После выступлений министров Шенин обратился к секретарям: давайте обменяемся мнениями по поводу услышанного. О выступлении Мальцева я уже говорил. Примерно так же высказывались и другие. Конечно же тема обсуждения была непростая, она требовала специальных знаний, а представления у большинства не отличались профессионализмом. Отделывались дежурными фразами, общими словами*. Многие из выступавших никогда не были на объектах энергетики, некоторые имели смутное представление. Толклись в основном вокруг тех вопросов, которые лежали на поверхности. Особенно напирали на роль средств массовой информации. Буквально каждый отмечал: печать должна то-то и то-то, надо обязать средства массовой информации, поручить им развернуть кампанию и т. д. По мнению секретарей, печать должна убеждать население, что атомная энергетика — это хорошо.

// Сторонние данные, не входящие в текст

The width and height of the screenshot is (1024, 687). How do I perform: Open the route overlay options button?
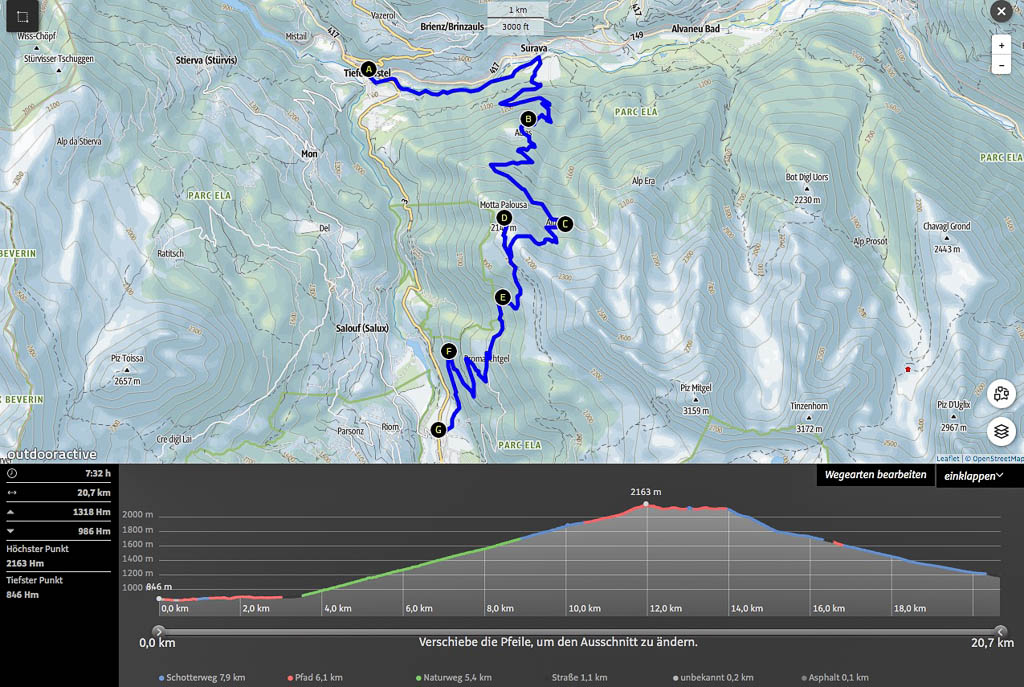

Присутствующие на заседании главные редакторы центральных партийных изданий недоуменно переглядывались: кто будет читать газеты, в которых утверждается о преимуществах развития атомных электростанций? Синдром Чернобыля крепко сидел в людях, общественность клеймила бездушных чиновников, не учитывавших экологические последствия принимаемых технологических решений.

Понуро молчали и министры. Им было откровенно скучно. Они никак не предполагали, что Секретариат ЦК уже давно не тот, каким был раньше. Горбачевым были отправлены на пенсию люди, более-менее разбиравшиеся в их проблемах — Долгих, Слюньков, Рыжков. Кстати, Долгих присутствовал на этом Секретариате, его тоже пригласили, но совсем по другому поводу. Его вопрос был третьим в повестке дня, однако в зал пригласили всех сразу, и они оказались невольными свидетелями того, как ЦК «решает» острейший вопрос, от которого в значительной мере зависит жизнеобеспечение миллионов людей, удовлетворение их насущных потребностей.

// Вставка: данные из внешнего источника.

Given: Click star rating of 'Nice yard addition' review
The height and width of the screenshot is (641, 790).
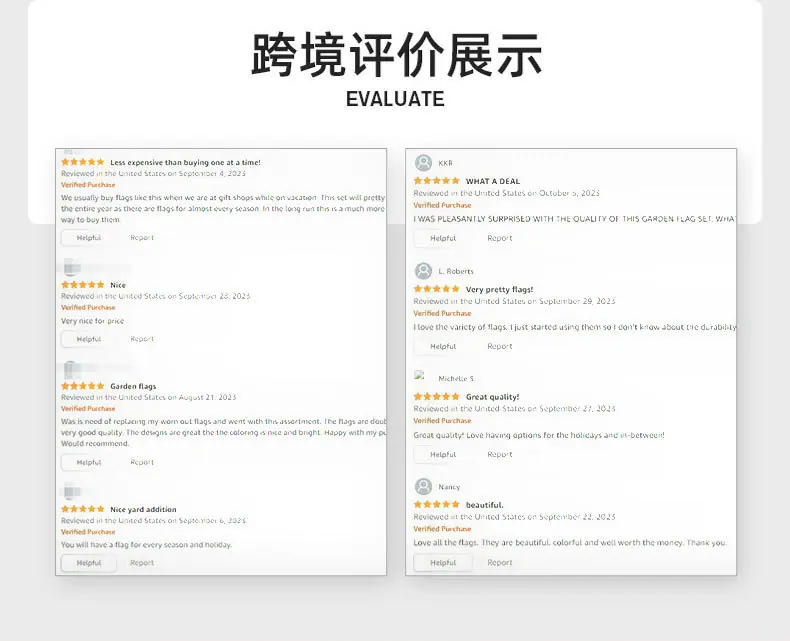Looking at the screenshot, I should click(83, 509).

На Владимира Ивановича Долгих было больно смотреть. То и дело его лицо покрывалось багровыми пятнами. Глубина проработки вопроса этим составом Секретариата потрясала. Так и хотелось воскликнуть: о чем вы толкуете, мужики? О проблемах топливно-энергетического комплекса или о журналистике?

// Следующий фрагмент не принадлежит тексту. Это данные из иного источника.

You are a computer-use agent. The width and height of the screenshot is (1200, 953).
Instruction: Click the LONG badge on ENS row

Самое грустное было в том, что ЦК не мог реально влиять на положение дел не только в энергетике, но и в журналистике.

Увы, это было горькой реальностью. Ну не парадокс ли: до избрания на февральском Пленуме в 1991 году секретаря ЦК КПСС в ранге члена Политбюро, который специально занимался только средствами массовой информации, они как-то еще прислушивались к просьбам со Старой площади. Дзасохов умел ладить даже с альтернативной КПСС печатью. Стоило появиться на этом поприще другому, как прочные и, казалось бы, надежные связи начали рваться одна за другой. А ведь их в перестроечное время создавало новое поколение партийных работников, пришедших в ЦК с практики. Первым в ряду этой талантливой молодежи, известной в кругу журналистов, был, вне всякого сомнения, Георгий Пряхин. Именно он возглавил в конце 1988 года подотдел средств массовой информации, в процессе реформирования аппарата ЦК обновил это подразделение авторитетными, знающими людьми. В редакциях к ним прислушивались, потому что знали их высокие профессиональные качества.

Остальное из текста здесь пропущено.